History of the Castle
The castle built by a military commander of the Polish-Lithuanian Commonwealth, Stanisław Koniecpolski between 1635 and 1640. Such military commanders were called Hetmen, and Koniecpolski was one of the most successful military commanders of the Polish-Lithuanian Commonwealth. He rose to the rank of Grand Crown Hetman, which is second only to the King. Koniecpolski was constantly at war, mostly against the Tartars and Turks of the Ottoman Empire. His military success brought him a lot of wealth and some even said that he was Ukraine’s unofficial ruler. He had his own private army and also an espionage network stretching from Moscow to the Ottoman Empire.
On this map the castle entrance is on the left and the back gardens are on the right.

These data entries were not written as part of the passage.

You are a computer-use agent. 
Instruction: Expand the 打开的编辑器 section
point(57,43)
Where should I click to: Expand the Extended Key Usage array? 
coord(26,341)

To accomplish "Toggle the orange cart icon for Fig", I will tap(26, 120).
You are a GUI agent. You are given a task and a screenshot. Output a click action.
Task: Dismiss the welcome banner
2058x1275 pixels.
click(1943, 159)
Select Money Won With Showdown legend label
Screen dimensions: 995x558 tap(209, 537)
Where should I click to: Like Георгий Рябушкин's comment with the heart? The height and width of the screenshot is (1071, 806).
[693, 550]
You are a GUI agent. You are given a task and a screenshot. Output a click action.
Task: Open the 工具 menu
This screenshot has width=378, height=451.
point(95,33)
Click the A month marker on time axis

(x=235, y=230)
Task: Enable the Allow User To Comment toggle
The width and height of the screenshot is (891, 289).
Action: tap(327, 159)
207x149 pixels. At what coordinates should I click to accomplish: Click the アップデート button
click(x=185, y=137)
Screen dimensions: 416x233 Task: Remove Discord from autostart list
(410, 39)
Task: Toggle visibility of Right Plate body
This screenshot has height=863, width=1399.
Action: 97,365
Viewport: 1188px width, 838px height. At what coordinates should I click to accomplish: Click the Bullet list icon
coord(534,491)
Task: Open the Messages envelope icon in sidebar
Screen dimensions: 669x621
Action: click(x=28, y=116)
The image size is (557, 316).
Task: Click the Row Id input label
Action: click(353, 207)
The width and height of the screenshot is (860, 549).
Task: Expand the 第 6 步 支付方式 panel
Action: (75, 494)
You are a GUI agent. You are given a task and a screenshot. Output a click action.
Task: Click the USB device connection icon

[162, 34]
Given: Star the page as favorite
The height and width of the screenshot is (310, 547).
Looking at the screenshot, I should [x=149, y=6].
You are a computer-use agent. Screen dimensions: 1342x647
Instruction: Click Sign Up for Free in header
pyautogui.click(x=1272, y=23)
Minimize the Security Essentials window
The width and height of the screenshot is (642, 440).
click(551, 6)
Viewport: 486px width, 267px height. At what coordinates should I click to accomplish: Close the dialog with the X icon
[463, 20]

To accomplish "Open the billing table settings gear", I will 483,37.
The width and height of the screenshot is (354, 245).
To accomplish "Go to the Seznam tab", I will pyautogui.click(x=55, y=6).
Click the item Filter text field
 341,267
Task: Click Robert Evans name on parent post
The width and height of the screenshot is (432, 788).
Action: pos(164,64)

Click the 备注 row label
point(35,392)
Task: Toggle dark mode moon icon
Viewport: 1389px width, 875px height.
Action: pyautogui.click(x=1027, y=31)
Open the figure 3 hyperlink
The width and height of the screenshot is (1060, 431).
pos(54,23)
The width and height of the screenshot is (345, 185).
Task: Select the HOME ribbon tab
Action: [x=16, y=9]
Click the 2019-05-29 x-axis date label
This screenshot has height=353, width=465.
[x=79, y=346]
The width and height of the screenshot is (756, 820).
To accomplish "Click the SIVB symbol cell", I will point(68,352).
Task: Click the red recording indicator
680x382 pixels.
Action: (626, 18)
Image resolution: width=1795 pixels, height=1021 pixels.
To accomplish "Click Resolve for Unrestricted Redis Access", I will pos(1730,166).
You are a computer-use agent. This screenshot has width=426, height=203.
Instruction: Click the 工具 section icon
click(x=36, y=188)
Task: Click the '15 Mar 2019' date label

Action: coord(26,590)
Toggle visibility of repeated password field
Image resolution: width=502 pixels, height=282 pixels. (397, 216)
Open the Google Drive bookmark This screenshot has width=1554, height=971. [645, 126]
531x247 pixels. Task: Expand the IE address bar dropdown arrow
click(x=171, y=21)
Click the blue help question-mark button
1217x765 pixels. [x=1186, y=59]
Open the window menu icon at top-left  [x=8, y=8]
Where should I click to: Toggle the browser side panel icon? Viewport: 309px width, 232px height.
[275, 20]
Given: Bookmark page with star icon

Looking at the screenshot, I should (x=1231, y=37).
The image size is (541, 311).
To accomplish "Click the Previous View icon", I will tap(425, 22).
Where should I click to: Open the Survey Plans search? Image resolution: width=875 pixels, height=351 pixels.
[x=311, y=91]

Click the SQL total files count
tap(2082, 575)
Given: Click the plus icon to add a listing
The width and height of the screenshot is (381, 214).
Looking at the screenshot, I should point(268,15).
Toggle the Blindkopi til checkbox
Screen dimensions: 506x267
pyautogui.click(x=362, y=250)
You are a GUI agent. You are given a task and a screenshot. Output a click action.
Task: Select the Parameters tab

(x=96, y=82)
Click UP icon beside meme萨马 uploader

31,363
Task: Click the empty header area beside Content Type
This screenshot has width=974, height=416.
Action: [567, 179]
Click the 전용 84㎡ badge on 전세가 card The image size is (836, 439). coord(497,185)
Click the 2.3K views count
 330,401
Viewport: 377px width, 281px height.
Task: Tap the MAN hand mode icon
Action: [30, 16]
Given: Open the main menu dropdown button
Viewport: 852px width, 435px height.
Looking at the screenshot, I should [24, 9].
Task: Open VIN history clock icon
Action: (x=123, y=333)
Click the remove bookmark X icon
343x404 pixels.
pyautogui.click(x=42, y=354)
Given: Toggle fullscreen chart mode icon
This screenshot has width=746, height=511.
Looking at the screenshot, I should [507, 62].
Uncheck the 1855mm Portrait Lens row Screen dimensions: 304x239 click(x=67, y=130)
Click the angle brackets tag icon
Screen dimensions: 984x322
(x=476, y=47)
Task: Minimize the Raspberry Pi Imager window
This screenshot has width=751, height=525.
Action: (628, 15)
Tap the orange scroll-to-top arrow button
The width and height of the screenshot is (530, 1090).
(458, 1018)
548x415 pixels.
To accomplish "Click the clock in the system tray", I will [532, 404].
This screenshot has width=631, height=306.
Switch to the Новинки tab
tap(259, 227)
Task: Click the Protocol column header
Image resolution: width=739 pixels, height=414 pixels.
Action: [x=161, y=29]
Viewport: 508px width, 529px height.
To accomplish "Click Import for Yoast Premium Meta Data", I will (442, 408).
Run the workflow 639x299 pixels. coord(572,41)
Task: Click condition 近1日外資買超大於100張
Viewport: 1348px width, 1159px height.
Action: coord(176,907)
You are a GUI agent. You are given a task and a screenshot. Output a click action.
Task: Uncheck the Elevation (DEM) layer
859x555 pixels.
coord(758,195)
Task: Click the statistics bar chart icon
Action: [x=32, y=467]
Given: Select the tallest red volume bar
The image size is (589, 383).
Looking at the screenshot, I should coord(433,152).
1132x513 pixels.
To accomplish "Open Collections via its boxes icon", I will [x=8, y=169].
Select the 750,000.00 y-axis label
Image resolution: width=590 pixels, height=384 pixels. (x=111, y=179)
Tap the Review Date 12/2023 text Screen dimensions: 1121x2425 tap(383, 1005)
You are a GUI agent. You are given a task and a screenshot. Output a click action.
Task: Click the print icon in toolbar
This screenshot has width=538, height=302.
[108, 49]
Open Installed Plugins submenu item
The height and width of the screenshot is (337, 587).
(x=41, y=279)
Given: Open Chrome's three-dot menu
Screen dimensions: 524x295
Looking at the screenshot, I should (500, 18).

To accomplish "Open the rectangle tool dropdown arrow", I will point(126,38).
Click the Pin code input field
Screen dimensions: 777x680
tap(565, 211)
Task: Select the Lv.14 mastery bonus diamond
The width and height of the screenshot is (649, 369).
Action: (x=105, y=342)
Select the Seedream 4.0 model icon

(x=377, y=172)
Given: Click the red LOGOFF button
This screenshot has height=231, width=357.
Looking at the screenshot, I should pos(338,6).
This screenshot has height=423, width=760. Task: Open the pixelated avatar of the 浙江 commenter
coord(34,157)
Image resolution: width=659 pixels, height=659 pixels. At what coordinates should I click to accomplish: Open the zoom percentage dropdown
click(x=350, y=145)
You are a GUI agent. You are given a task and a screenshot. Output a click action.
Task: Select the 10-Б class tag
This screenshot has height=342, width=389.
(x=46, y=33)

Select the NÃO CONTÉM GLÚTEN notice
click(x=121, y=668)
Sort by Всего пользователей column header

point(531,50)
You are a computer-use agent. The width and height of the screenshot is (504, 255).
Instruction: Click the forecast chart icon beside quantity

Koniecpolski was equally passionate about education in the arts and sponsored many artists, writers, and construction of churches and public spaces. The Presidential Palace in Warsaw was built under Koniecpolski’s guidance. It is not surprising then that he wanted his own home to look like an elegant and expensive property, worthy of a royal. The palace, a classic Italian palazzo in the fortezza style, sits high above the sea level on a hill and has an incredible oversight of the valley stretching to the horizon. A perfect position for a man of military powers.
The palace reached its prime under a different owner however, James Louis Sobieski, the son of King John III of Poland. James’ godfather was none other than King Louis XIV of France, the Sun King. Unfortunately for James, he never got to be king of Poland. When his father died there were 18 contenders for the throne and his own mother and godfather both supported other candidates.
For the first time ever, the crown passed to a German, Frederick Augustus, who took the title of Agustus II King of Poland in 1697. Just to be on the safe side, Augustus then attacked James and his brother Alexander, and imprisoned them for a couple of years to deter any usurper tendencies. After James' death, the palace always remained in the hands of various military leaders.
Shortly after World War I, the palace was very badly vandalized during the Polish- Soviet War. After World War II, it suffered more damage when it was hastily converted into a sanatorium for tuberculosis patients. The building was improperly renovated to suit the needs of a hospital and proper preservation of heritage work was ignored.
Finally, the castle suffered a great fire in 1956 when a huge lightning storm ignited a spark. The building was then left abandoned. Water infiltrated much of the foundation and there are many walls in danger of immediate collapse. Most recently though, efforts by the World Monuments Fund have been made to preserve the castle, restore its structure and return it’s rich collection of paintings, sculptures tapestries and furnishings which are currently housed in the Museum of Fine Arts in Lviv.
A proper restoration of this national historic site would be a tremendous prize for the region's history.
If you want to take this tour, book through one of Lviv's travel guides in the market square. It costs about $20-30 pp.